-- Begin Data rows --

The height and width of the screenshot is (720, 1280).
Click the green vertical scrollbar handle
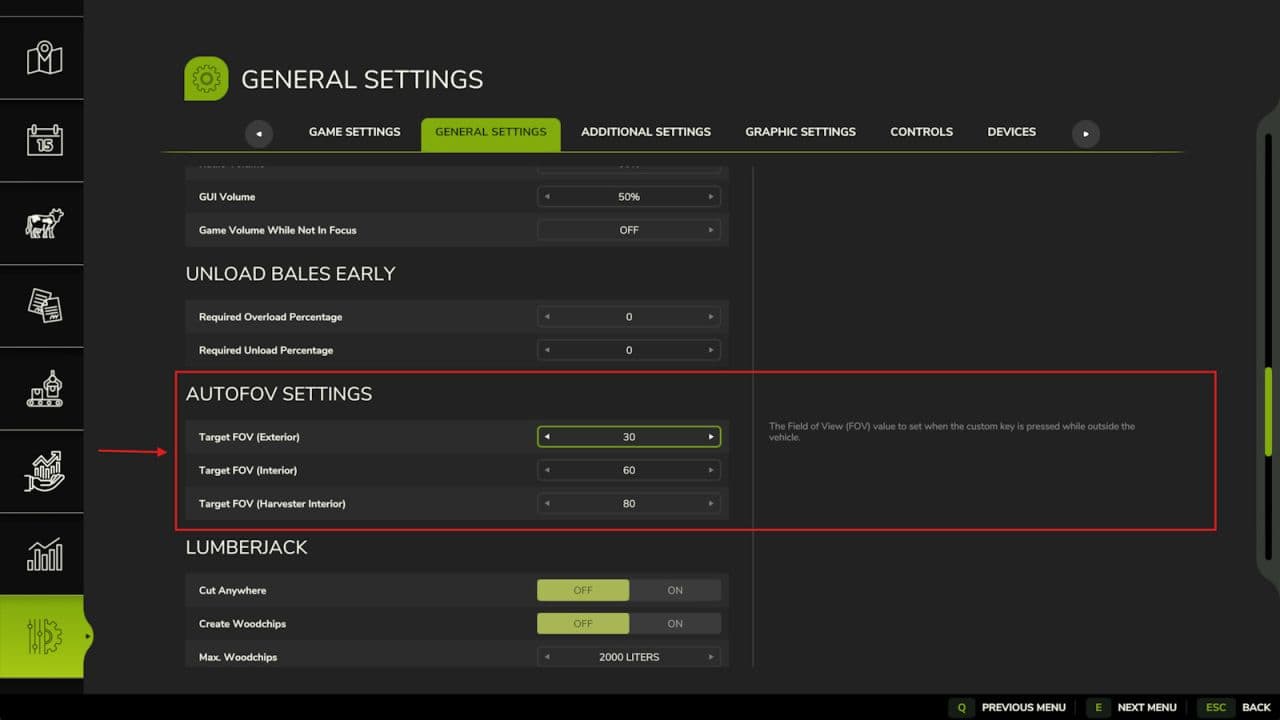(1268, 412)
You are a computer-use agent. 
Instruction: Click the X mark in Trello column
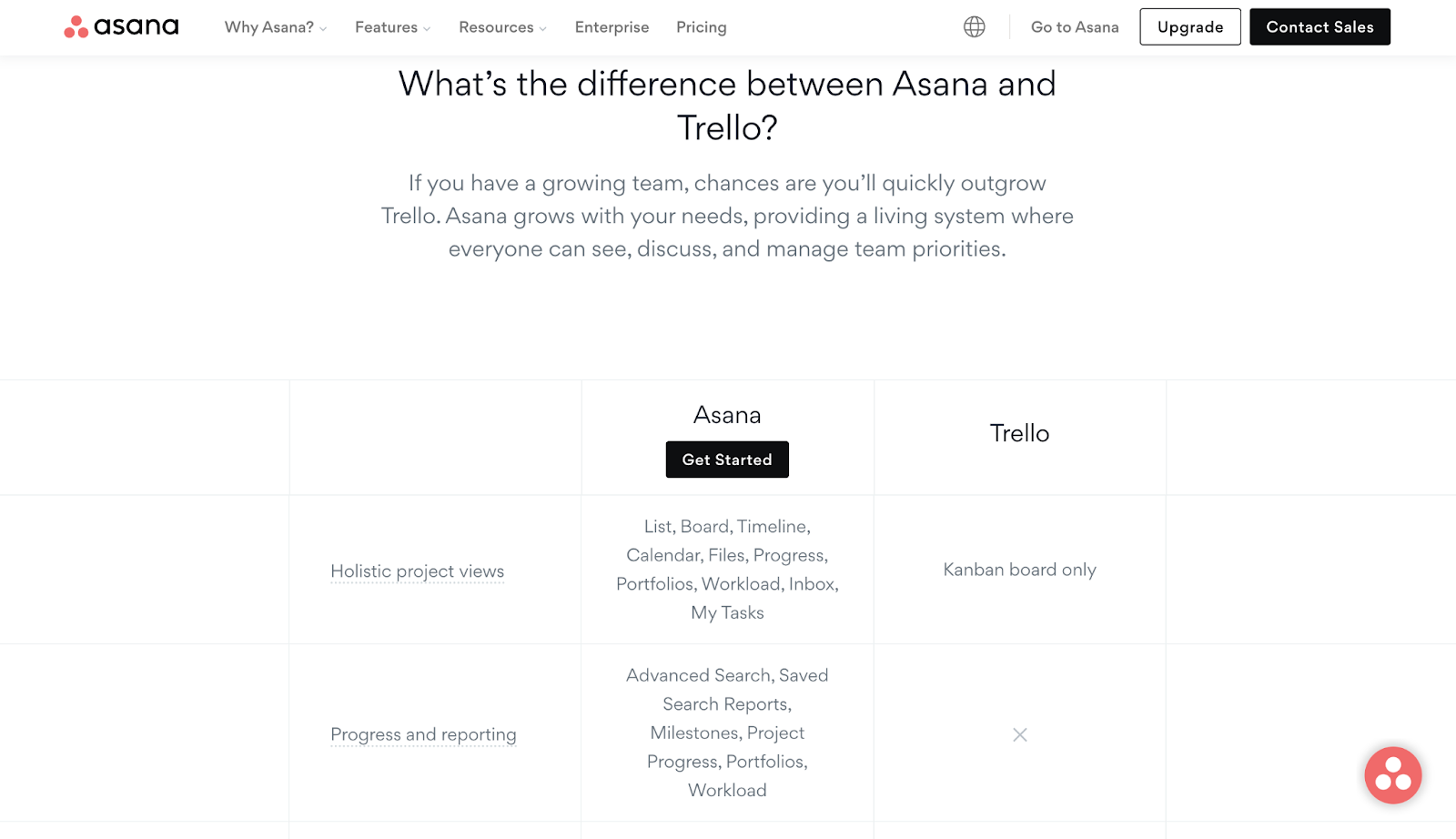(1019, 734)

-- End Data rows --

-- Task instructions --
Copy the material word for word, from the line containing "You are a computer-use agent." through the last line, leaving out the pictures.

-- Reply --
You are a computer-use agent. 
Instruction: Click the X mark in Trello column
(1019, 734)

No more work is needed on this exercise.